By focusing on the innermost circle–the things I directly control–I have created safer spaces for my colleagues, a more positive, upbeat reputation, and I believe, a more collaborative environment for others to shine. Isn’t that the type of environment we want in our school libraries, and in our profession? I believe we should still do work in both our circles of influence and concern, but we have to start in the middle and deal with the things we can most directly control first.

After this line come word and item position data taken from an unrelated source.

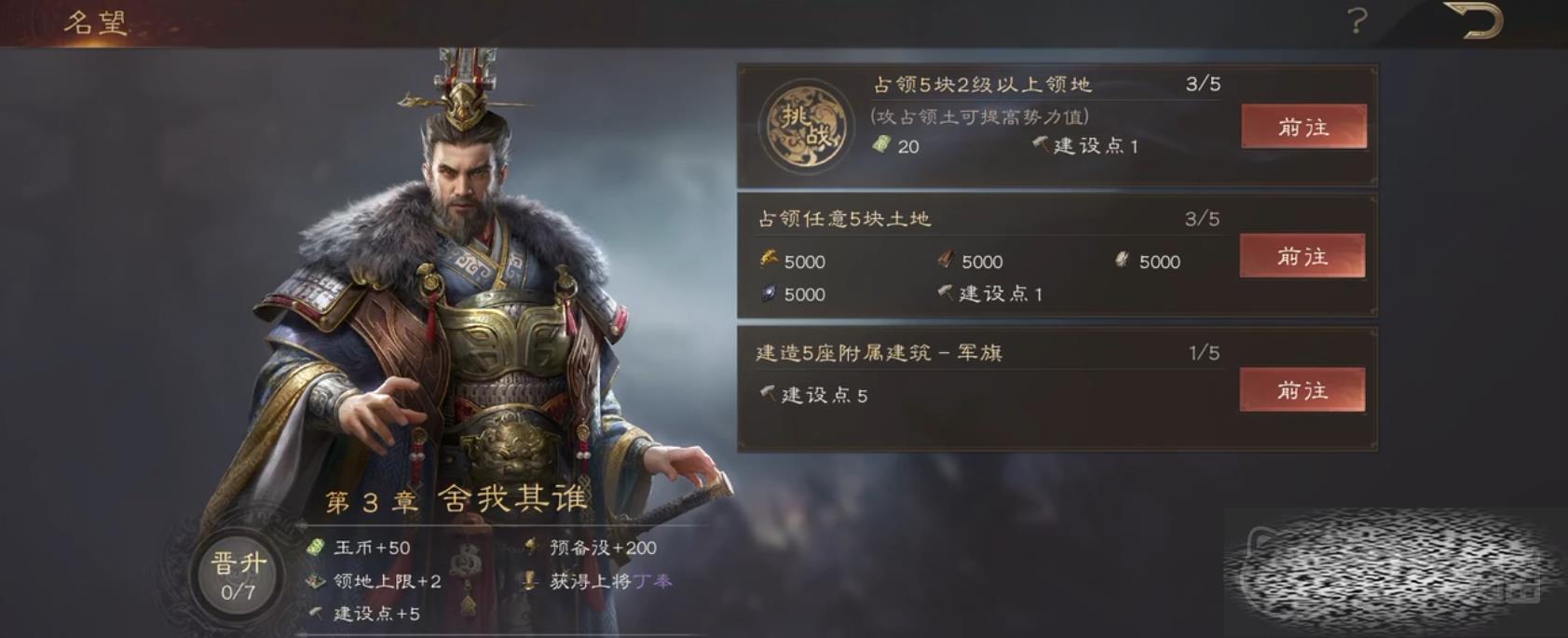The width and height of the screenshot is (1568, 638).
Task: Click the back arrow icon
Action: (1475, 20)
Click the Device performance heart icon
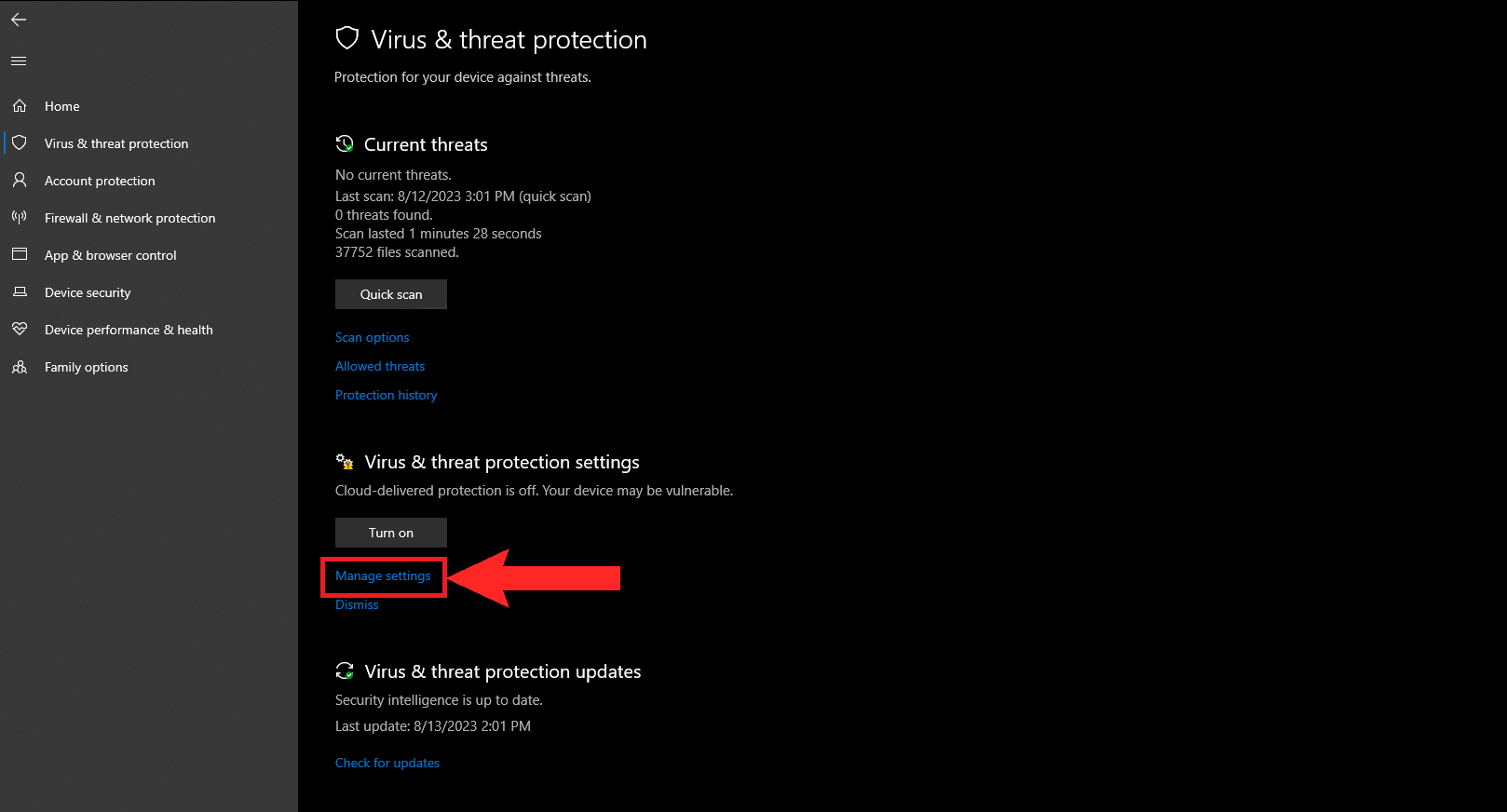The image size is (1507, 812). point(20,329)
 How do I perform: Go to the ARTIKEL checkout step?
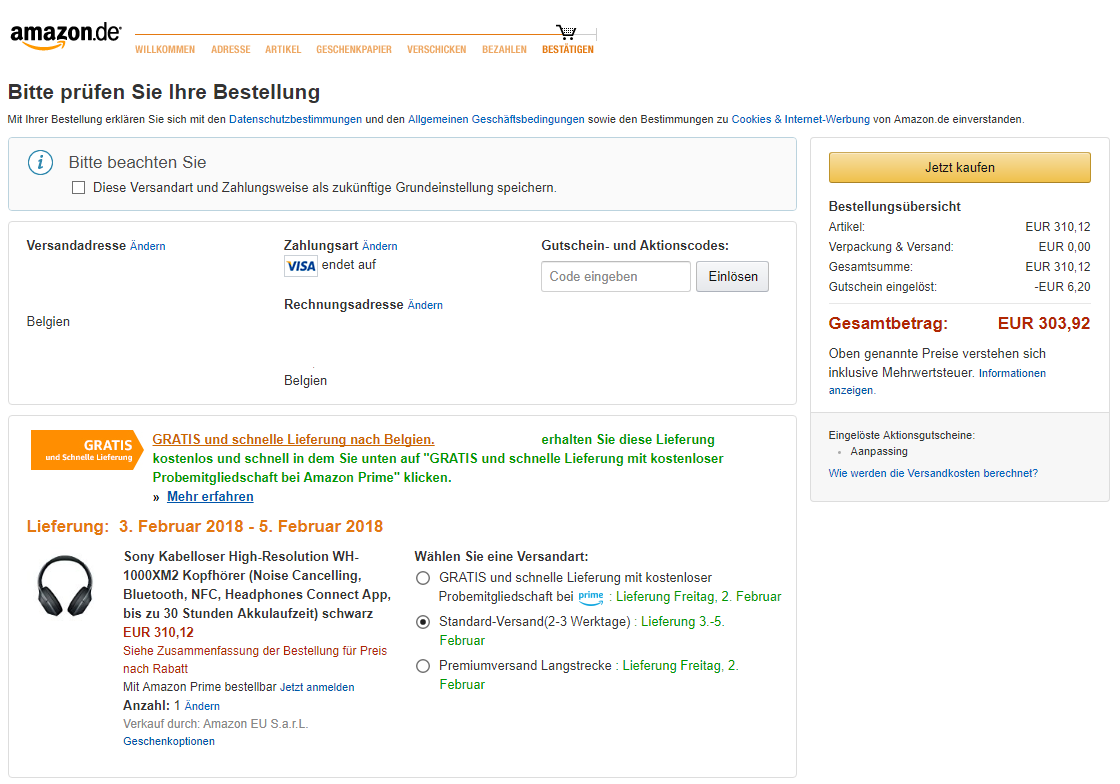pos(283,50)
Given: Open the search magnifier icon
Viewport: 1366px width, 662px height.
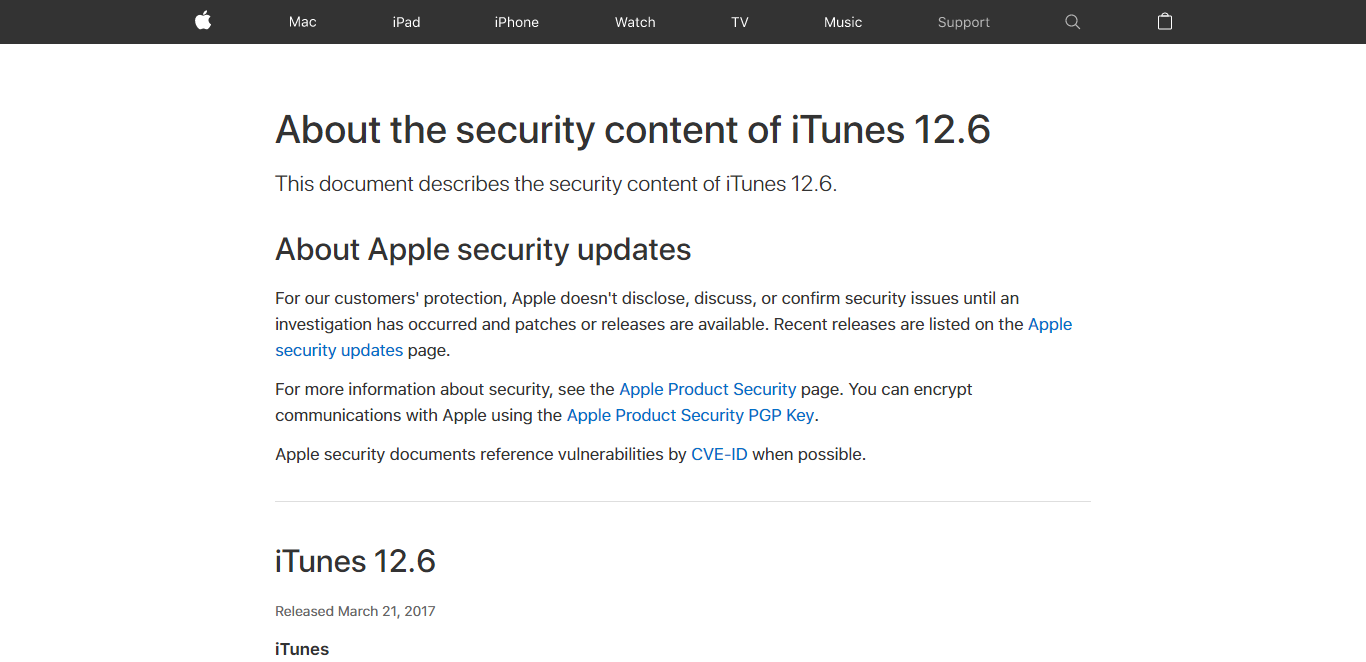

What does this look like in our daily work as school librarian? I’ve touched on communication, and there is a bit more to unpack here. Do we get defensive when someone calls us out on our less-than-stellar behavior? Do our amygdalas take over? Do we truly listen to feedback that is uncomfortable or even threatening before we react? How do we respond to challenges, to our materials, budget, responsibilities, and positions? Do we create a space where we can listen to the reasoning behind these challenges, or do we jump to making quick assumptions? Our circle of control contains many aspects, and our reactions and responses to everyday situations and more extreme, stressful situations are some of the most important factors over which we have direct control. I am still learning here, and this is what I find works for me in the face of stress:
1. Take time. I pause and take stock of my emotional and physical reactions to stressful events or information. I listen to my heart and respiration rate. If it comes in the form of an email, I wait before responding, or at least compose a response, then save it in my drafts folder to read later after I have calmed down, before sending it. I do the same with information I get via social media. If it comes in a face-to-face conversation, I try to say as little as possible and focus on listening closely, not to respond or rebut a point, but to be sure to listen actively and get as much accurate information as possible.
2. Consider options. If time allows, I do a little research to see how others have dealt with similar situations. I reach out to my PLC for advice, and I try to imagine how different responses might help me advocate for my library. I look for the most positive, mutually beneficial solution to propose before I respond. I use data and research to support my position and proposed solution to the issue.
3. Maintain the relationship. One of my primary objectives in crafting a careful, thoughtful response to challenging situations is to maintain or strengthen the relationships involved. I sent out a tweet a few weeks ago that really seemed to resonate with many people:
We must strive to make relationship building the center of our work, and I believe focusing on our circle of control helps us do that. In my case, it means focusing on how I communicate with others, and worrying less about stuff that I cannot powerfully influence.